In 2012, Powell created Velocity Lab, which linked professional creative teams in different regions of the world – London, New York, Los Angeles, Berlin and Singapore – to develop new material for stage, film and television. By using broadcasting and telepresence technology, this cross-border collaborative lab enabled artists to interact with other artists of various cultures as well as access remote audiences via the Internet. For more info: http://timewavefestival.com/velocity-lab/
See coverage from Broadway World.
Exploring a new methodology for content development, Velocity Lab developed 10 projects over a three-month period – September 30 to December 16, 2012. Rehearsed readings were scheduled between the five cities on a weekly rotation.
The lab’s primary objectives were to:
- Encourage vigorous dialogue and exchange across cultures;
- Provide a safe, risk-taking environment and international creative community for writers with the support of professional directors, dramaturges, actors and other fellow writers;
- Develop new works that exhibit original voices and stories reflecting the author’s culture;
- Support material from diverse styles and in various stages of conception;
- Expose new work and talent to audiences across borders via digital technology; and,
- Build a bridge between development and production by exposing submission-ready material to artistic directors, producers and creative executives. As the fulcrum between East and West, London presented four projects. The other cities presented two projects each. Writers were matched with directors and casts from different regions to promote cultural exchange. For example, the London hub worked on a piece by a New York-based playwright; the Los Angeles hub presented a British TV pilot.

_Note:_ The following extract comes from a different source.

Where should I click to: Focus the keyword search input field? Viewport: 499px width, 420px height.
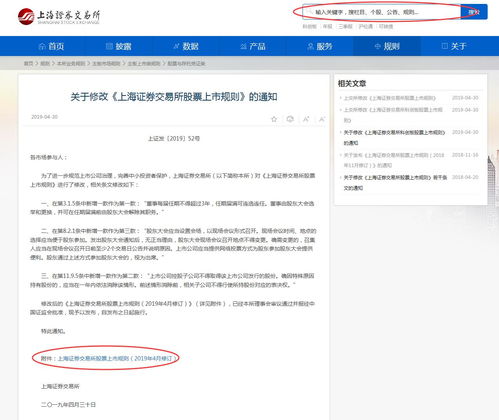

Velocity Lab aimed to develop material in three mediums – stage, film and television – and did not discriminate between the mediums. From our perspective, strong dramatic narrative holds water irrespective of the medium. Playwrights can write screenplays; screenwriters can write plays. The overarching goal of LoNyLa was to empower artists to transit between mediums seamlessly as well as between geographic regions.
Each project (rehearsed reading) was broadcasted live over the Internet to the other cities. An interactive feedback session was conducted between the cities via video conferencing, which created an instantaneous feedback loop.
This development process enabled the writer to receive script notes from diverse groups – i.e., local and remote audiences – in real time. Given the time zone differences between East and West, Velocity recorded projects and posted them online for 24/7 access.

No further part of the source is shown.